Me? I’m a weirdo. No tattoos. Not what makes me weird. I’m weird because I speak the truth, I can’t stomach bullshit, I don’t fit in, and I hunt for the strange in the world—friends, art, music, the stranger the better. But authenticity is expensive. My humor causes chaos. My honesty ends friendships. My insistence on being myself? It breeds loneliness.
All my life I wanted to create. To live by creating. Authenticity wasn’t optional—it was survival. In the ’80s, being called a “poser” in a music circle was a death sentence. Fake musicians, camera-ready but talent-light, you didn’t want that label.
In the real world, though? Most people are posers. They show up at jobs they tolerate, pretend to love them, follow rules that make no sense, hide their thoughts, swallow their originality. It makes me physically sick. But it works. You get a nice midlife resume and a quiet life of mediocrity.

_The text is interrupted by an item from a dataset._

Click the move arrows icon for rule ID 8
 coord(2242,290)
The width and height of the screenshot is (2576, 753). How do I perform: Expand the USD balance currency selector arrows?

Or, you can just be yourself and end up at 55 with a resume that reads like chaos. A little of everything, nothing linear, a life littered with craters from refusing to play along. Following the rules would’ve made things easier. But no—you had to do you. And you wait, thinking someday being yourself will pay off.
Spoiler: maybe it won’t. “Just be yourself” is a stupid poster, like that cat dangling from a branch: hang in there. We know the cat is going to fall. Humans? We don’t land on our feet. We break. We bleed. We get one fragile life to figure out this absurd world.
No lesson here. Just a warning: be yourself… if yourself doesn’t wreck things for everyone else. But if you’re weird, like me… strap in and proceed with caution.